So, following along a trend of looking at Southern Living cookbooks, I’m diving into the Southern Living Annual cookbook from 1982. For those of you unfamiliar with it, the Southern Living Annual is released every year, since 1979, and contains the recipes, month by month that have been released in that year’s magazines.
As the recipes are laid out month by month, placed together as they would have been in the magazine (with food articles/tips interspersed throughout) browsing for a specific type of recipe can be a little difficult. However, Southern Living also does a very good job with their indexes, one being alphabetically by Recipe title, one being a month by month index, and one being a general recipe index where you can look up recipes based off of ingredient or food type.
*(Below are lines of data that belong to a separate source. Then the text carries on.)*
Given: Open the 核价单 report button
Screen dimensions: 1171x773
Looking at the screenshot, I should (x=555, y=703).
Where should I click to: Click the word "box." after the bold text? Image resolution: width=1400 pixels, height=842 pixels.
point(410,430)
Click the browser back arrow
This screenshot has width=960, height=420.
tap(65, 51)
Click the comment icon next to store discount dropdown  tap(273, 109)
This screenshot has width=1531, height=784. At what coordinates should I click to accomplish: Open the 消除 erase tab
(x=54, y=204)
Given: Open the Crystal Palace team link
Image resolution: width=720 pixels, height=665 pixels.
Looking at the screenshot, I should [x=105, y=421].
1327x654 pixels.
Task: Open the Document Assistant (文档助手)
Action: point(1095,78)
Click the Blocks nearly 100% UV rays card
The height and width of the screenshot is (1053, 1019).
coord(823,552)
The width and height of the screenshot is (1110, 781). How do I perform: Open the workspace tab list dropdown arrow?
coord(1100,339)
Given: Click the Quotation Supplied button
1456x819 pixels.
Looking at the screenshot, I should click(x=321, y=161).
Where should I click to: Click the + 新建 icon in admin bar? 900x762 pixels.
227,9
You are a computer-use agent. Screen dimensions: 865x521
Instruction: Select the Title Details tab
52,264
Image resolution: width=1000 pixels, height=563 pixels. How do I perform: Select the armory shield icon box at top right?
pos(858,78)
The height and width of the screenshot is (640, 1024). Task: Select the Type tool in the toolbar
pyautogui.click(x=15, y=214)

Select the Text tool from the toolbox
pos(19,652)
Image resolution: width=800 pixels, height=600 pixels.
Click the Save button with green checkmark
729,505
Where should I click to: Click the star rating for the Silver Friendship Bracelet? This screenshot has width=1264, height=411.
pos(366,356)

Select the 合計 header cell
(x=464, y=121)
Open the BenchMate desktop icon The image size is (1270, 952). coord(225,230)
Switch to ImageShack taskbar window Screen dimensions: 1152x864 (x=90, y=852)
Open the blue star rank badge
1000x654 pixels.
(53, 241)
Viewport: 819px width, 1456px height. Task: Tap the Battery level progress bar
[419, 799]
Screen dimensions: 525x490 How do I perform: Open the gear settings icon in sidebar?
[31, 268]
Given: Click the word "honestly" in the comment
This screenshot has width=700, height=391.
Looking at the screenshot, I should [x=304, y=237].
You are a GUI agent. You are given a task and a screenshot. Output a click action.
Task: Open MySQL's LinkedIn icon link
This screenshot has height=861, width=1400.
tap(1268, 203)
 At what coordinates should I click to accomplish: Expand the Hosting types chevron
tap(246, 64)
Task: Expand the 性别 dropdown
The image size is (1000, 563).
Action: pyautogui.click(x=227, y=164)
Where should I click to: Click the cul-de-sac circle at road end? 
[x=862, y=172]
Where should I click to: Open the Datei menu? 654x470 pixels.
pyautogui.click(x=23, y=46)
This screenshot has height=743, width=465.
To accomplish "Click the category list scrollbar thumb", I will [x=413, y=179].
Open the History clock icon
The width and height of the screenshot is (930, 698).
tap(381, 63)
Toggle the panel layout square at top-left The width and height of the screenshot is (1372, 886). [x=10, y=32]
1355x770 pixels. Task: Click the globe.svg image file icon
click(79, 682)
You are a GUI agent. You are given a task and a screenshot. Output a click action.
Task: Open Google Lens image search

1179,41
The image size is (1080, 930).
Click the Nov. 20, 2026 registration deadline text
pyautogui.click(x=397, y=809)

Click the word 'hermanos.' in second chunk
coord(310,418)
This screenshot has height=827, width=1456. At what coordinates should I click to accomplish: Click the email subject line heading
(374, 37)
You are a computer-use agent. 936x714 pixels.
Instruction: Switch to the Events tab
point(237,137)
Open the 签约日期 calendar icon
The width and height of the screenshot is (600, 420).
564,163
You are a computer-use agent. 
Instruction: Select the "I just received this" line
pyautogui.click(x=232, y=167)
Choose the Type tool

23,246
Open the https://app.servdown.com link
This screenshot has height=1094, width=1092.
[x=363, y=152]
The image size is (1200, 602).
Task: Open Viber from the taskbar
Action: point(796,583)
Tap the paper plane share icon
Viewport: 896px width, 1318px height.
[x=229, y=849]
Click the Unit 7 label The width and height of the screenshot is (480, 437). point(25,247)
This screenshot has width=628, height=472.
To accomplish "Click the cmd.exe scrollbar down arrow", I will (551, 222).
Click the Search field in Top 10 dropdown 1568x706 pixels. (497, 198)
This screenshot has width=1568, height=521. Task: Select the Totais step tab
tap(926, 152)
The range of recipes types is pretty wide here, overall. You can bet on finding some season-appropriate recipes if you flip over to the corresponding month (there’s a chunk of pumpkin recipes in October and chilled soups in July and an Easter Bread recipe in April), but there’s plenty of other segments as well, including: ‘Mexican Food Fest’; microwave chilis; ‘light’ italian foods; ‘Texas Breads’; ‘Breakfast and Brunches’; and jellies and preserves.
This was the first year that the “Cooking Light” segment had been added, thus a portion from each month are lighter recipes, sometimes low-sodium, sometimes a grouping of salads, sometimes low-calorie deserts.
Additionally (this being the early 80s and all) there’s a segment from each month devoted to “Microwave Cookery”. I’m not sure how often one will want to cook a ham in the microwave, but should you wish that there’s a recipe for Ham with Raisin Sauce which should have you covered.
What I especially like about this cookbook is that, with some exceptions- especially in the “Cooking Light” and “Microwave Cookery” sections, the recipes are largely those submitted by readers- coming from anywhere in the Southern US, from Florida to Texas to Virginia. They, mostly, feel pretty achievable, while also not being overly simplistic.
The illustrations can be spotty, considering the large amount of recipes. There’s no guarantee you’ll find an illustration or an image of the recipe in question, but there’s still a decent amount of photos interspersed throughout the book, with fifteen glossy pages. There’s the occasional black and white print image throughout as well.
Overall, I’ve found the Southern Living Annuals to be among the more ‘normal’ cookbooks in my collection, and this one’s no exception. A little less interesting on the weirdness scale, but certainly more useable.